### To be done
In every row below, replace "GUI agent" with "interface agent" and leave everything else as is.

### Dataset extract
********************

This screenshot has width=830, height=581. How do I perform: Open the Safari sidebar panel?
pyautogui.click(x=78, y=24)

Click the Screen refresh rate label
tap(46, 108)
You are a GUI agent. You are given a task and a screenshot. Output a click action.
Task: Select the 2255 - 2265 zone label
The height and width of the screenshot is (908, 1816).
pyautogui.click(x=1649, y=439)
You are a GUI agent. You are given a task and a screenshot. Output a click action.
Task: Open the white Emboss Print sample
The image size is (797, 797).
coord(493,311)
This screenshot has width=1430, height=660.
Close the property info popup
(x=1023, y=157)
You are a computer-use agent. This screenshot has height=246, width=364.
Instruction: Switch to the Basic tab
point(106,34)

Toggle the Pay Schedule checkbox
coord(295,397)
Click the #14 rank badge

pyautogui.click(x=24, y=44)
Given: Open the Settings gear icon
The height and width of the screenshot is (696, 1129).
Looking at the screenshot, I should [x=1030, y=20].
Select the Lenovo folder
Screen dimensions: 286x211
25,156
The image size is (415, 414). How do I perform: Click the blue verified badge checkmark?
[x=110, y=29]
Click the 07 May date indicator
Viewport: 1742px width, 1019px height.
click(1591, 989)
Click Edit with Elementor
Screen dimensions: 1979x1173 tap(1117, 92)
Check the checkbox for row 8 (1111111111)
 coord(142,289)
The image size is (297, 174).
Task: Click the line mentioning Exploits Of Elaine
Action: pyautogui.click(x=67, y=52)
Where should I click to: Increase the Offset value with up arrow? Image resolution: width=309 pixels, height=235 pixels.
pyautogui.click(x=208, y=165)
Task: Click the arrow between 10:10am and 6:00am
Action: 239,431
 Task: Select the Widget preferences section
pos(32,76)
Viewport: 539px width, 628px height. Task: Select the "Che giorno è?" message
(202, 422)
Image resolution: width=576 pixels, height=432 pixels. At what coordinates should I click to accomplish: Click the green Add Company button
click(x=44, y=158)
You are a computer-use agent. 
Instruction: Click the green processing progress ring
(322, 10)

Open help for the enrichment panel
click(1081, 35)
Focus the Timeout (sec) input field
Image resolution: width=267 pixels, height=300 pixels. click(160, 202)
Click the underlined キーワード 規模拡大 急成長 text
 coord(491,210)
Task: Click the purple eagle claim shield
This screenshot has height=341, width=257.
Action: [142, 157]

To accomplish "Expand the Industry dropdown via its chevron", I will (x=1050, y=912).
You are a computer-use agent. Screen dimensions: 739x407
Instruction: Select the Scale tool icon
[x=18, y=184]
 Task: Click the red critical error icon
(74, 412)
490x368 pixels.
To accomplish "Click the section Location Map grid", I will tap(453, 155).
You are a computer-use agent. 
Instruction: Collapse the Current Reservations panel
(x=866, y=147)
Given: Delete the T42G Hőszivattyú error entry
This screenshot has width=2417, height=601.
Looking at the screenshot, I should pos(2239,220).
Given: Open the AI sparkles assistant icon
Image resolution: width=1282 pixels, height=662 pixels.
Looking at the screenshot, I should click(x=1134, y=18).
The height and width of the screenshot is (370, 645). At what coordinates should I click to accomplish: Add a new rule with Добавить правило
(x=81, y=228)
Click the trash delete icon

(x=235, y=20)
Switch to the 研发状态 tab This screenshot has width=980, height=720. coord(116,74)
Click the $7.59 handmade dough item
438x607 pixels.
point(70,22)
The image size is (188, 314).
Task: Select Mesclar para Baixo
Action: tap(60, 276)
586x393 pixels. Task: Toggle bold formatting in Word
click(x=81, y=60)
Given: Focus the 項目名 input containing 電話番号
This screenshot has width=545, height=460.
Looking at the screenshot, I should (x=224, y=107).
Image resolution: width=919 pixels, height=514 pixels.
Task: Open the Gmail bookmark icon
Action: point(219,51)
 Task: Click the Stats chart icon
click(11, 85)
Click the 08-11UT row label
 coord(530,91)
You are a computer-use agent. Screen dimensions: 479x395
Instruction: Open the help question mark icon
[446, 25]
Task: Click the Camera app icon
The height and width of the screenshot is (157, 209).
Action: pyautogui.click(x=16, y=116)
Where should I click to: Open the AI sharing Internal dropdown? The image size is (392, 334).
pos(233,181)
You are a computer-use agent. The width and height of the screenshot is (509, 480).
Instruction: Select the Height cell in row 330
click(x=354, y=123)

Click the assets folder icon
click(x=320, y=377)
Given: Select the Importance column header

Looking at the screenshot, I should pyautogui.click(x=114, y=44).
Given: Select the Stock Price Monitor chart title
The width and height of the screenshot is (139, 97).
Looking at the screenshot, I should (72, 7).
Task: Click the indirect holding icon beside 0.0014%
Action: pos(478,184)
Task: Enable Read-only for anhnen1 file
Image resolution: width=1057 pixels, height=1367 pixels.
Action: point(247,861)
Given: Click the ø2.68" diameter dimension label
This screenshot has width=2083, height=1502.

********************

### Solution below
This screenshot has width=830, height=581. How do I perform: Open the Safari sidebar panel?
pyautogui.click(x=78, y=24)

Click the Screen refresh rate label
tap(46, 108)
You are a interface agent. You are given a task and a screenshot. Output a click action.
Task: Select the 2255 - 2265 zone label
The height and width of the screenshot is (908, 1816).
pyautogui.click(x=1649, y=439)
You are a interface agent. You are given a task and a screenshot. Output a click action.
Task: Open the white Emboss Print sample
The image size is (797, 797).
coord(493,311)
This screenshot has width=1430, height=660.
Close the property info popup
(x=1023, y=157)
You are a computer-use agent. This screenshot has height=246, width=364.
Instruction: Switch to the Basic tab
point(106,34)

Toggle the Pay Schedule checkbox
coord(295,397)
Click the #14 rank badge

pyautogui.click(x=24, y=44)
Given: Open the Settings gear icon
The height and width of the screenshot is (696, 1129).
Looking at the screenshot, I should [x=1030, y=20].
Select the Lenovo folder
Screen dimensions: 286x211
25,156
The image size is (415, 414). How do I perform: Click the blue verified badge checkmark?
[x=110, y=29]
Click the 07 May date indicator
Viewport: 1742px width, 1019px height.
click(1591, 989)
Click Edit with Elementor
Screen dimensions: 1979x1173 tap(1117, 92)
Check the checkbox for row 8 (1111111111)
 coord(142,289)
The image size is (297, 174).
Task: Click the line mentioning Exploits Of Elaine
Action: pyautogui.click(x=67, y=52)
Where should I click to: Increase the Offset value with up arrow? Image resolution: width=309 pixels, height=235 pixels.
pyautogui.click(x=208, y=165)
Task: Click the arrow between 10:10am and 6:00am
Action: 239,431
 Task: Select the Widget preferences section
pos(32,76)
Viewport: 539px width, 628px height. Task: Select the "Che giorno è?" message
(202, 422)
Image resolution: width=576 pixels, height=432 pixels. At what coordinates should I click to accomplish: Click the green Add Company button
click(x=44, y=158)
You are a computer-use agent. 
Instruction: Click the green processing progress ring
(322, 10)

Open help for the enrichment panel
click(1081, 35)
Focus the Timeout (sec) input field
Image resolution: width=267 pixels, height=300 pixels. click(160, 202)
Click the underlined キーワード 規模拡大 急成長 text
 coord(491,210)
Task: Click the purple eagle claim shield
This screenshot has height=341, width=257.
Action: [142, 157]

To accomplish "Expand the Industry dropdown via its chevron", I will (x=1050, y=912).
You are a computer-use agent. Screen dimensions: 739x407
Instruction: Select the Scale tool icon
[x=18, y=184]
 Task: Click the red critical error icon
(74, 412)
490x368 pixels.
To accomplish "Click the section Location Map grid", I will tap(453, 155).
You are a computer-use agent. 
Instruction: Collapse the Current Reservations panel
(x=866, y=147)
Given: Delete the T42G Hőszivattyú error entry
This screenshot has width=2417, height=601.
Looking at the screenshot, I should pos(2239,220).
Given: Open the AI sparkles assistant icon
Image resolution: width=1282 pixels, height=662 pixels.
Looking at the screenshot, I should click(x=1134, y=18).
The height and width of the screenshot is (370, 645). At what coordinates should I click to accomplish: Add a new rule with Добавить правило
(x=81, y=228)
Click the trash delete icon

(x=235, y=20)
Switch to the 研发状态 tab This screenshot has width=980, height=720. coord(116,74)
Click the $7.59 handmade dough item
438x607 pixels.
point(70,22)
The image size is (188, 314).
Task: Select Mesclar para Baixo
Action: tap(60, 276)
586x393 pixels. Task: Toggle bold formatting in Word
click(x=81, y=60)
Given: Focus the 項目名 input containing 電話番号
This screenshot has width=545, height=460.
Looking at the screenshot, I should (x=224, y=107).
Image resolution: width=919 pixels, height=514 pixels.
Task: Open the Gmail bookmark icon
Action: point(219,51)
 Task: Click the Stats chart icon
click(11, 85)
Click the 08-11UT row label
 coord(530,91)
You are a computer-use agent. Screen dimensions: 479x395
Instruction: Open the help question mark icon
[446, 25]
Task: Click the Camera app icon
The height and width of the screenshot is (157, 209).
Action: pyautogui.click(x=16, y=116)
Where should I click to: Open the AI sharing Internal dropdown? The image size is (392, 334).
pos(233,181)
You are a computer-use agent. The width and height of the screenshot is (509, 480).
Instruction: Select the Height cell in row 330
click(x=354, y=123)

Click the assets folder icon
click(x=320, y=377)
Given: Select the Importance column header

Looking at the screenshot, I should pyautogui.click(x=114, y=44).
Given: Select the Stock Price Monitor chart title
The width and height of the screenshot is (139, 97).
Looking at the screenshot, I should (72, 7).
Task: Click the indirect holding icon beside 0.0014%
Action: pos(478,184)
Task: Enable Read-only for anhnen1 file
Image resolution: width=1057 pixels, height=1367 pixels.
Action: point(247,861)
Given: Click the ø2.68" diameter dimension label
This screenshot has width=2083, height=1502.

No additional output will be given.